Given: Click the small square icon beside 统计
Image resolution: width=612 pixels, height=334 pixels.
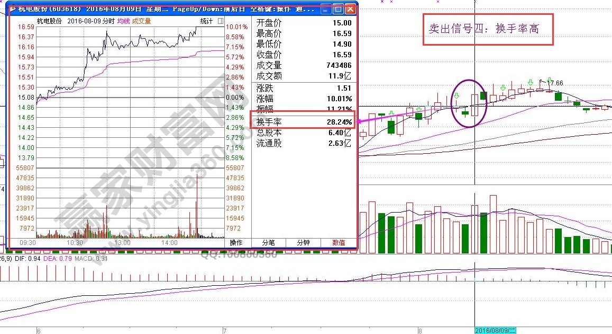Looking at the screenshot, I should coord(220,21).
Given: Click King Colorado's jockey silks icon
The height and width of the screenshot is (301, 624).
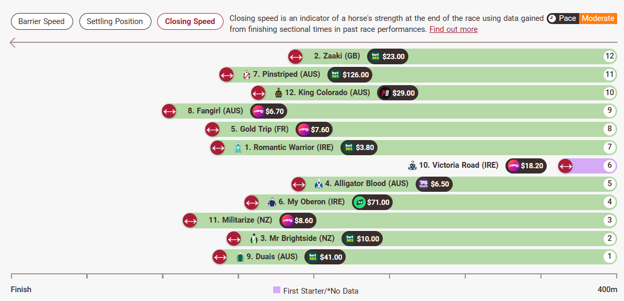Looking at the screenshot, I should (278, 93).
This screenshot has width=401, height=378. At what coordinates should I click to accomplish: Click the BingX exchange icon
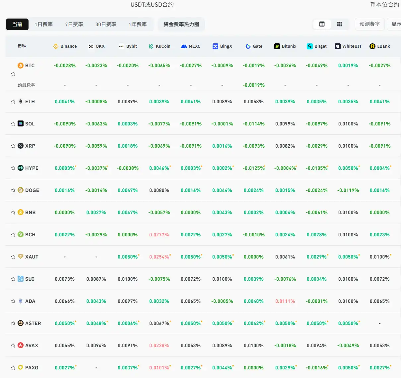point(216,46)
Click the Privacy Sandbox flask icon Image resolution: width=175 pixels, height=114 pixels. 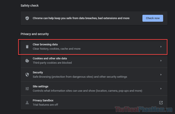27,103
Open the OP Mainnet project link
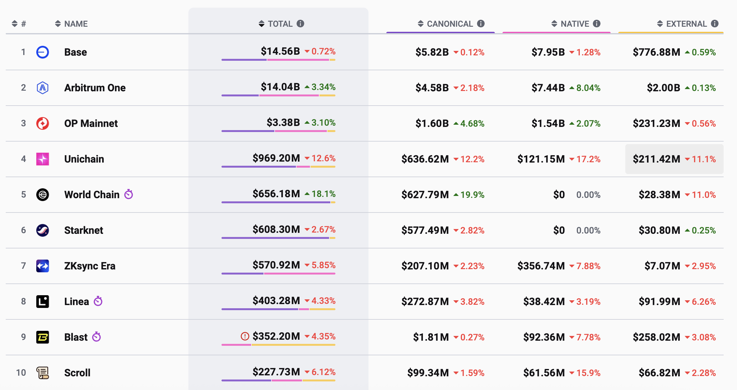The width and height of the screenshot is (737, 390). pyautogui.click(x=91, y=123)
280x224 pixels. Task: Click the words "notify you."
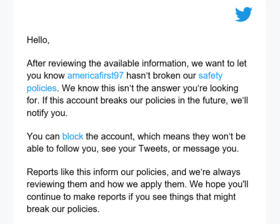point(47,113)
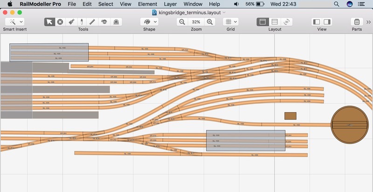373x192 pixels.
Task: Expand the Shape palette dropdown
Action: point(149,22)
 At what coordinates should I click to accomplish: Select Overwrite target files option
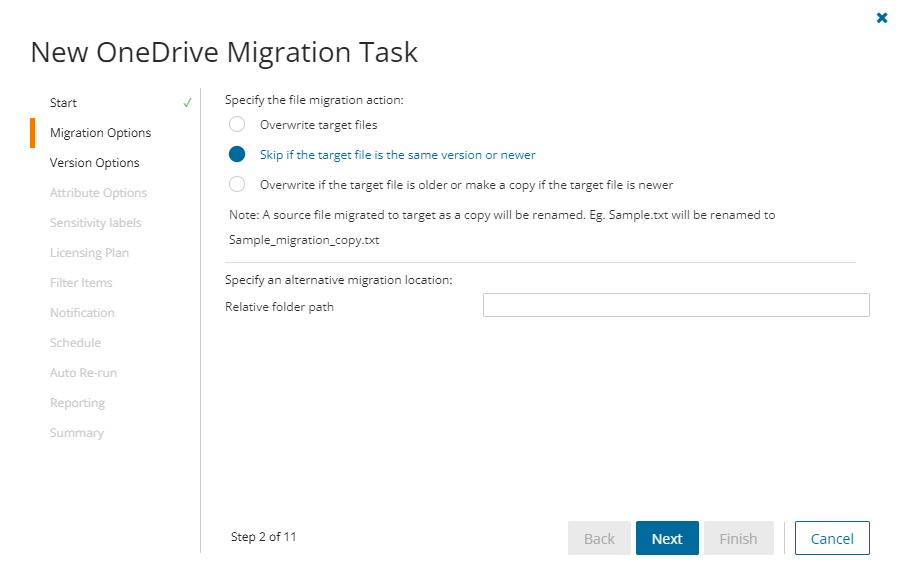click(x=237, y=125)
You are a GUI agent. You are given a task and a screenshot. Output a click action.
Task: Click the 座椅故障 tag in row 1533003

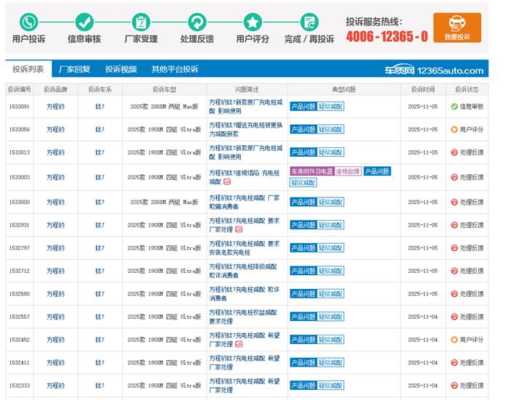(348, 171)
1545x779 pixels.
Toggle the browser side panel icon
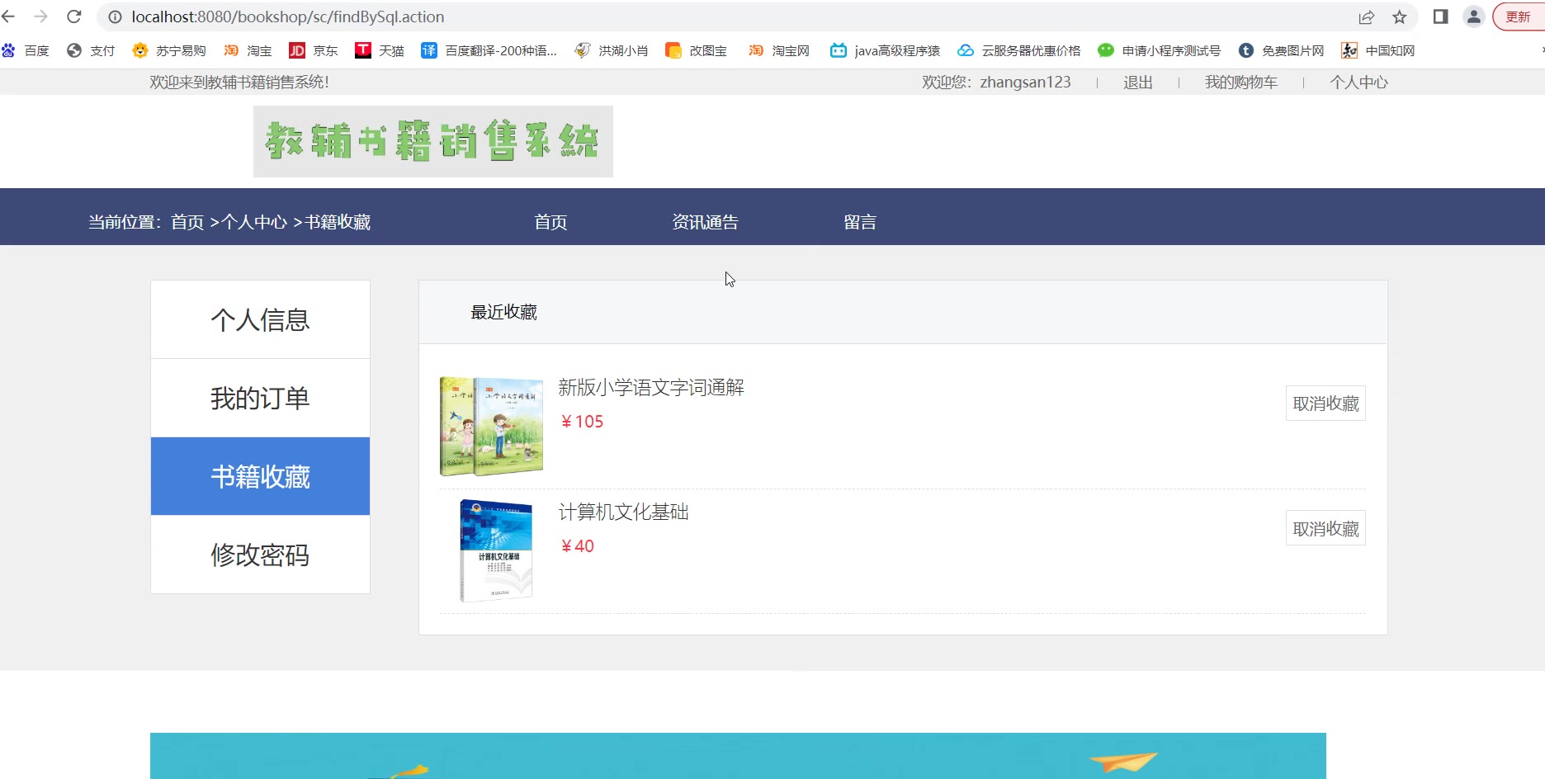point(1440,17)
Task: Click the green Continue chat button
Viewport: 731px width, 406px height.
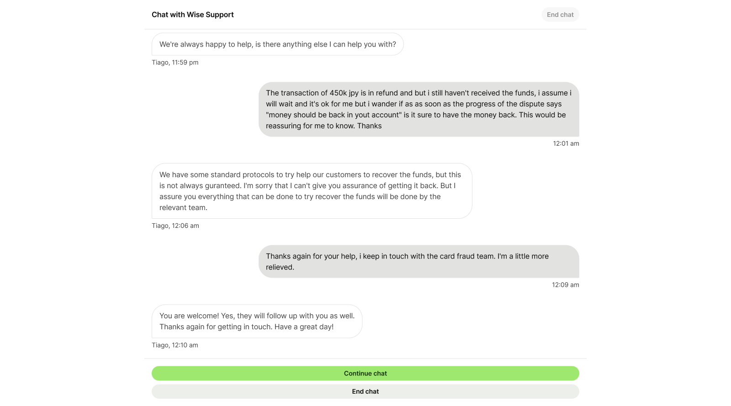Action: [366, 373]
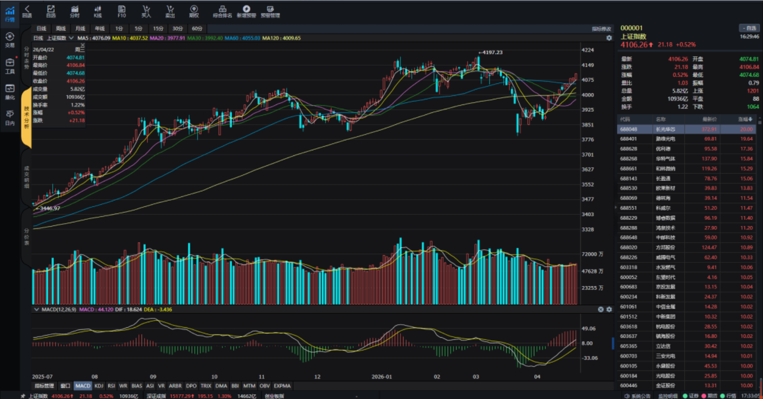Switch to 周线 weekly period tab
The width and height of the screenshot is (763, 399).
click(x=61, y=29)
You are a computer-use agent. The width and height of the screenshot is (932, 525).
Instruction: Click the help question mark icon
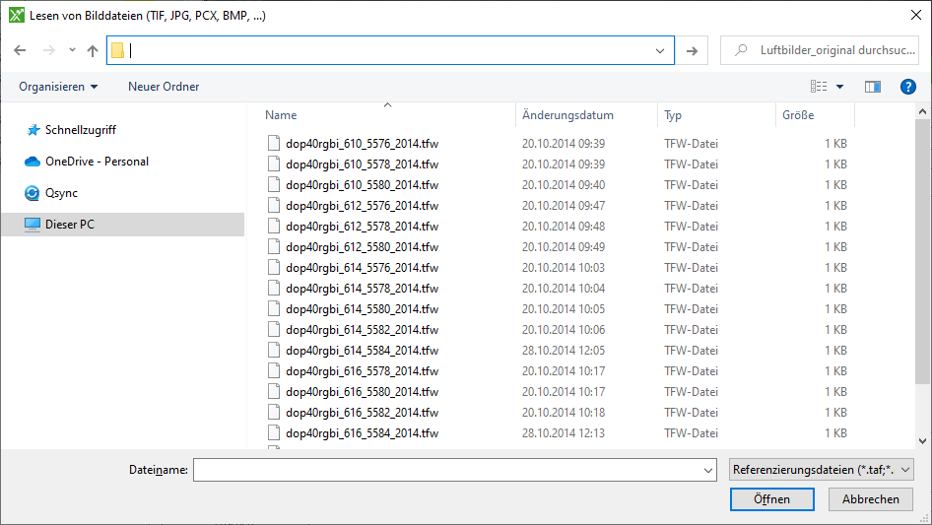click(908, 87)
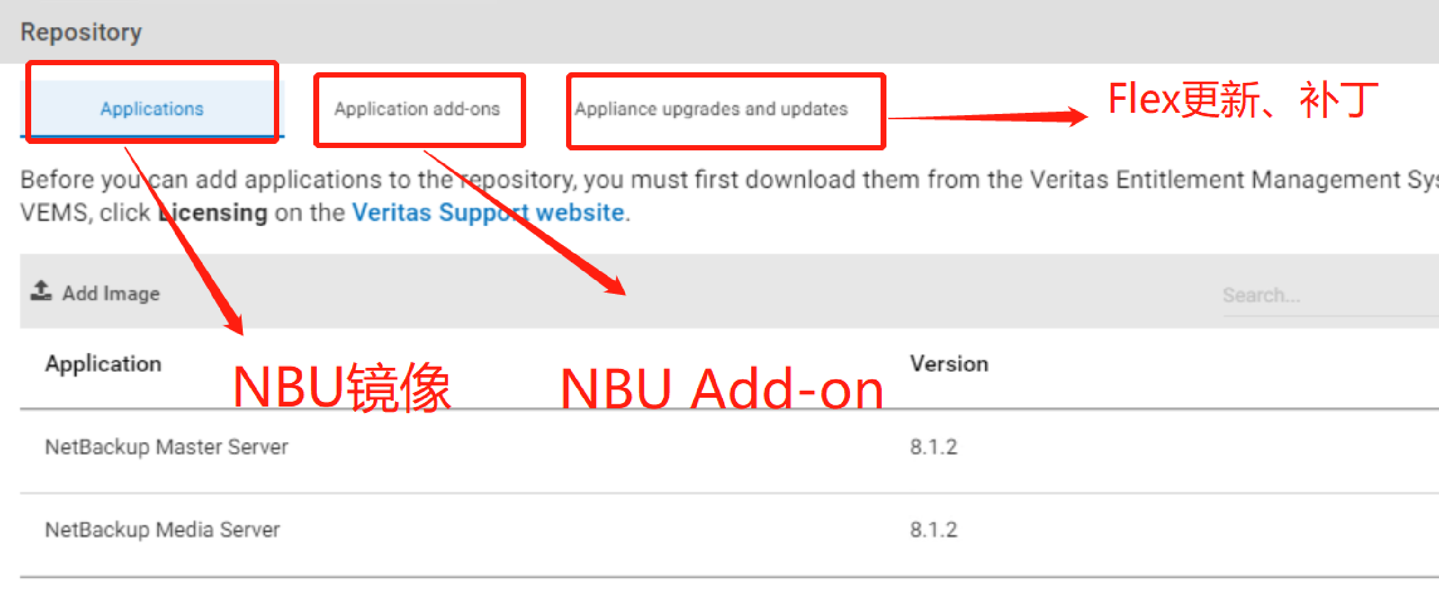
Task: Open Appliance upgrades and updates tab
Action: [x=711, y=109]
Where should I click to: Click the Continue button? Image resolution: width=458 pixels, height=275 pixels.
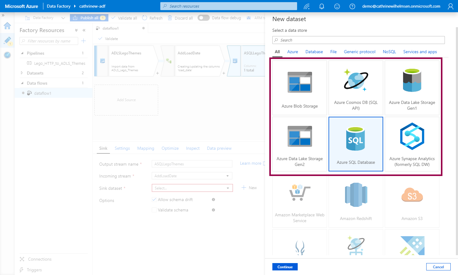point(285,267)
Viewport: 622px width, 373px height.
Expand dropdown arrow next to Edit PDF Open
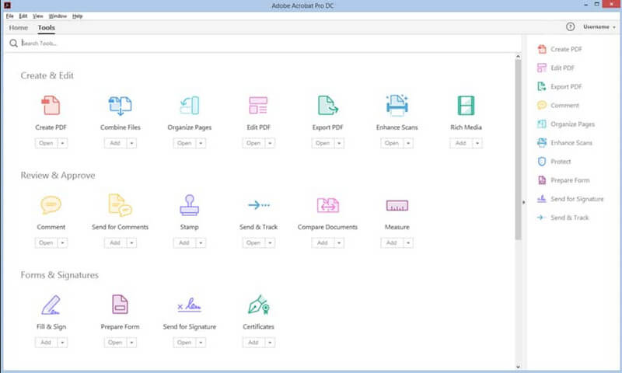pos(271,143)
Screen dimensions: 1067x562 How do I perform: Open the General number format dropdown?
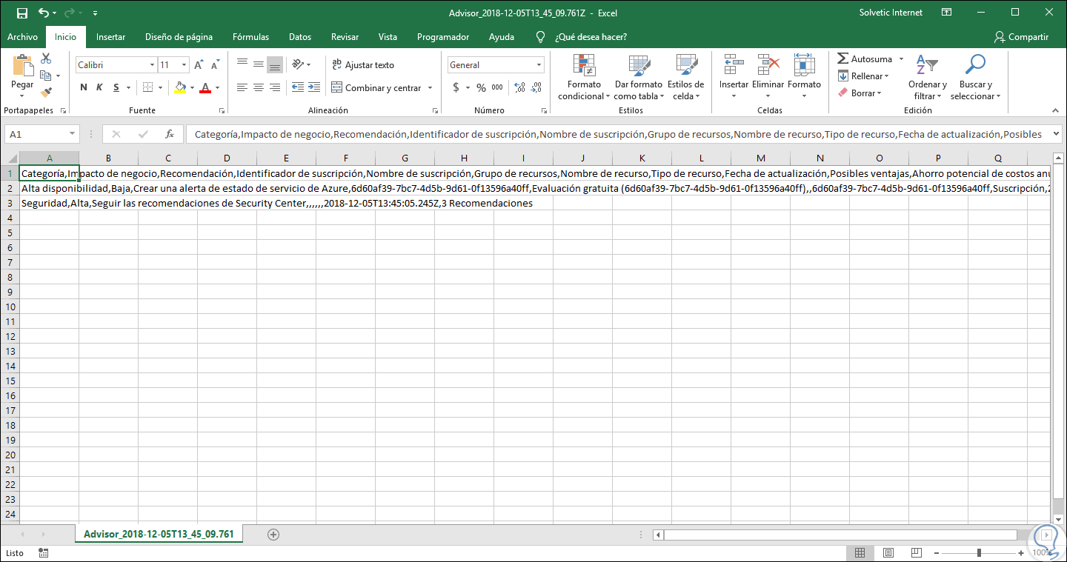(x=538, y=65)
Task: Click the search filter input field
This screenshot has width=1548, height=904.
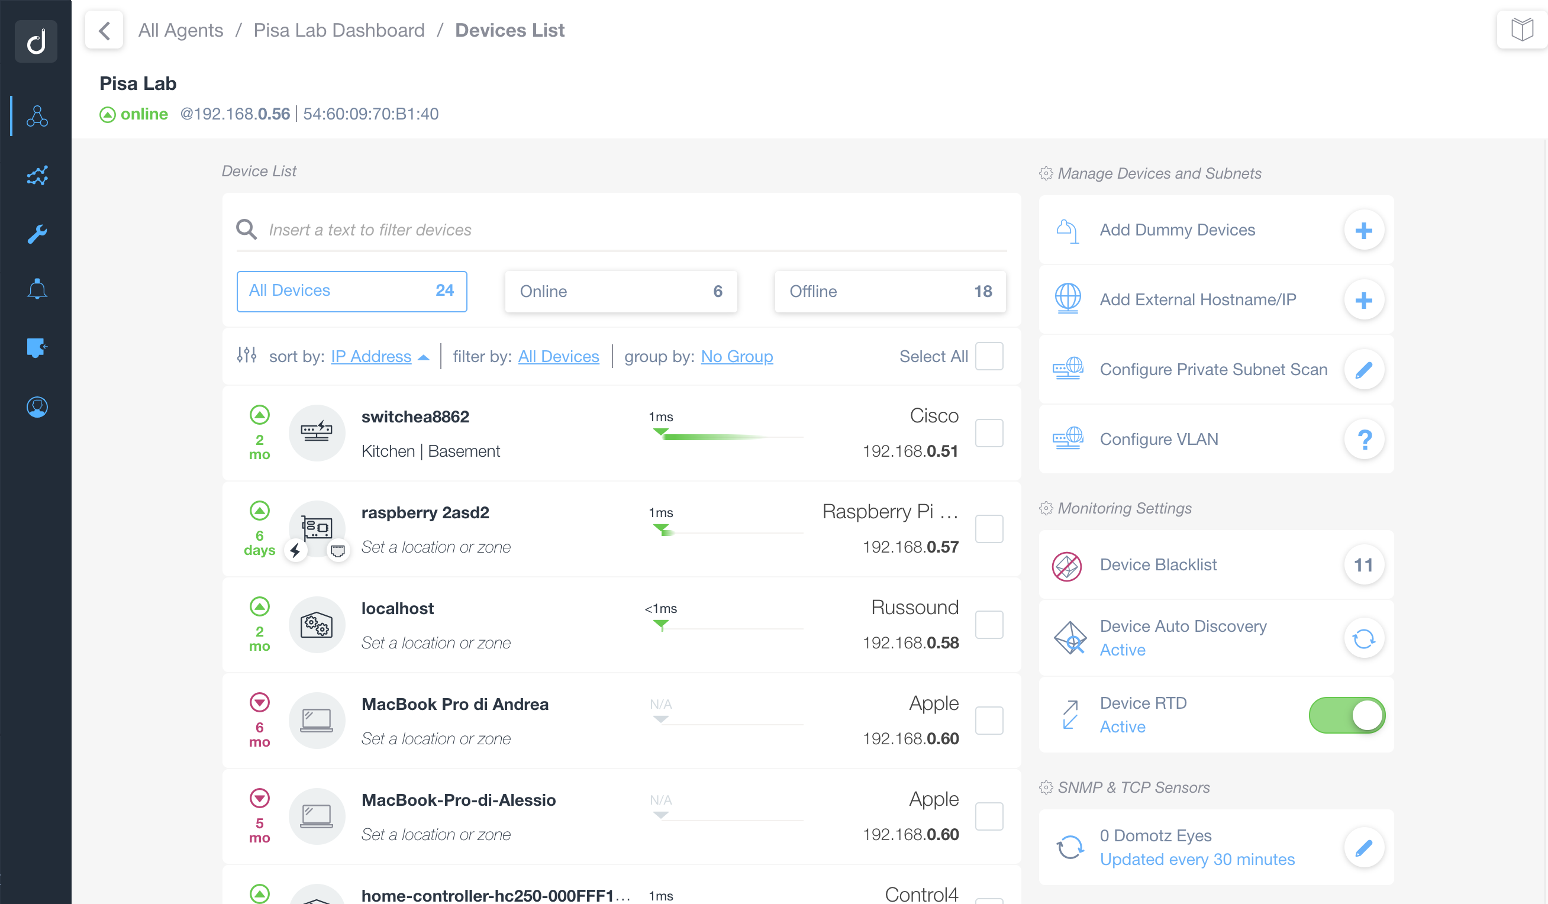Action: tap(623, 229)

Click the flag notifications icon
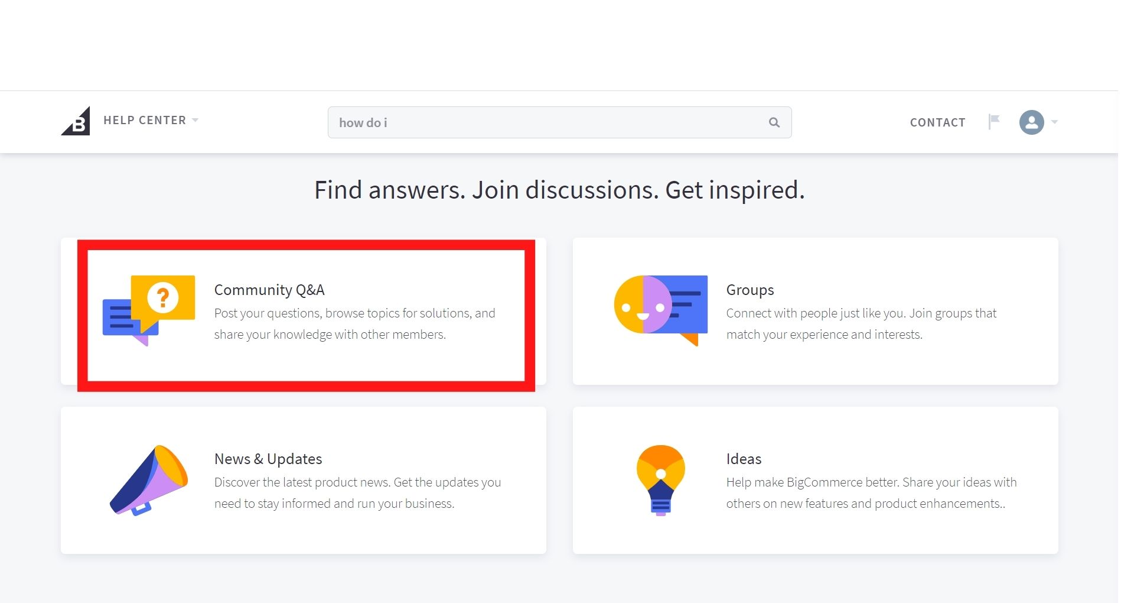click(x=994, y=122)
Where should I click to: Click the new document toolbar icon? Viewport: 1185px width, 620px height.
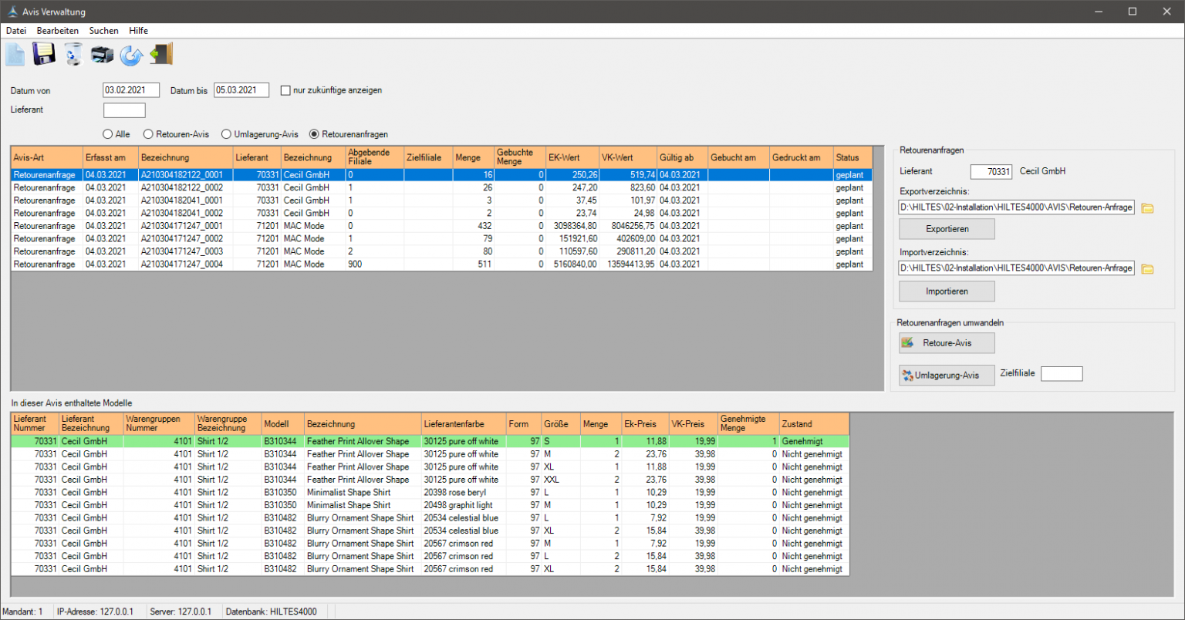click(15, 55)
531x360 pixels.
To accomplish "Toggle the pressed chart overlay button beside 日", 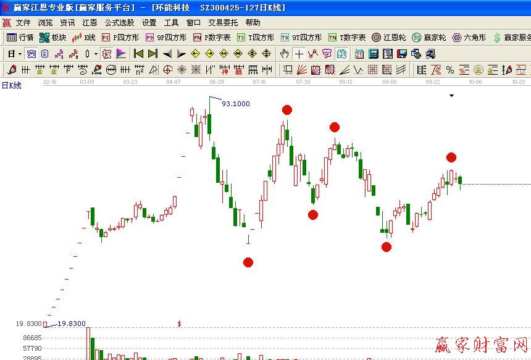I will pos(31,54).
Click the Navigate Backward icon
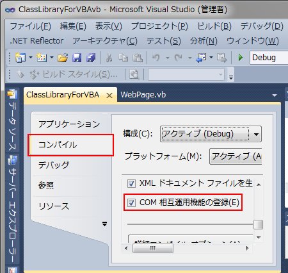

● ● ● ● ●

** TASK BRIEF **
Check the data for the word "agent" and pull out the lines that have it.

** RESULT OF THIS TASK **
You are a GUI agent. You are given a task and a screenshot. Output a click action.
You are a computer-use agent. The width and height of the screenshot is (932, 525).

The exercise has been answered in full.